Básicamente, lo que permite la vulnerabilidad (CVE-2018-8383 en el caso de Edge) es llevar a cabo ataques de phishing, los cuales se han vuelto cada vez más sofisticados, hasta el extremo de ver falsificaciones de páginas web que son prácticamente imposibles de distinguir de la original. Puede ser explotada debido a un problema de condición de carrera causado por los navegadores web, permitiendo mediante código JavaScript modificar la página web legítima por otra falsificada manteniendo la misma URL.
Entrando en detalles, el proceso de explotación permite a un atacante empezar a cargar la página web legítima, haciendo que se muestre la URL auténtica en la barra de direcciones. Después se reemplazar el código de la página web legítima por otro de carácter malicioso manteniendo la misma URL mostrada inicialmente, con el que se podría acabar engañando al usuario para obtener sus datos. Los atacantes pueden falsificar las páginas web de acceso de servicios populares como Facebook, Gmail, Twitter y bancos, por solo mencionar algunos ejemplos que podrían generar grandes perjuicios a la víctima.

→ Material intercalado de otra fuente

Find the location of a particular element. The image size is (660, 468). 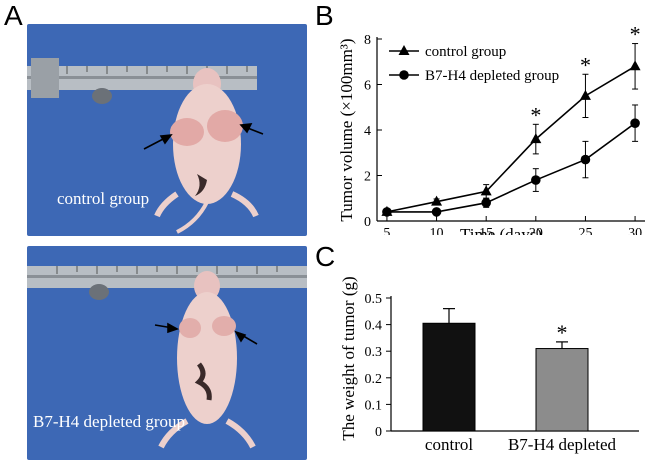

photo-caption-depleted: B7-H4 depleted group is located at coordinates (110, 422).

Con el fin de demostrar sus descubrimientos, el investigador ha puesto a disposición una prueba de concepto contra Microsoft Edge, de la cual se conocieron todos los detalles tras pasar 90 días de la publicación de la vulnerabilidad y después de que el gigante de Redmond publicara la correspondiente corrección en el Parche del Martes, mientras que todavía mantiene buena parte de los detalles del caso de Safari por petición de Apple, hasta que el gigante de Cupertino consiga crear los parches necesarios para la próxima versión de su navegador.